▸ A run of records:
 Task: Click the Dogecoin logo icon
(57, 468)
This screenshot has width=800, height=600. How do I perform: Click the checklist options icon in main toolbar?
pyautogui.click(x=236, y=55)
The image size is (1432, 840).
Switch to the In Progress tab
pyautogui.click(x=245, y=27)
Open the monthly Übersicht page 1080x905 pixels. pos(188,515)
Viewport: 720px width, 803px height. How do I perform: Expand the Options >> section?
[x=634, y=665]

▸ Task statement: Repeat these rows word for word.

▸ Reply:
 Task: Click the Dogecoin logo icon
(57, 468)
This screenshot has width=800, height=600. How do I perform: Click the checklist options icon in main toolbar?
pyautogui.click(x=236, y=55)
The image size is (1432, 840).
Switch to the In Progress tab
pyautogui.click(x=245, y=27)
Open the monthly Übersicht page 1080x905 pixels. pos(188,515)
Viewport: 720px width, 803px height. How do I perform: Expand the Options >> section?
[x=634, y=665]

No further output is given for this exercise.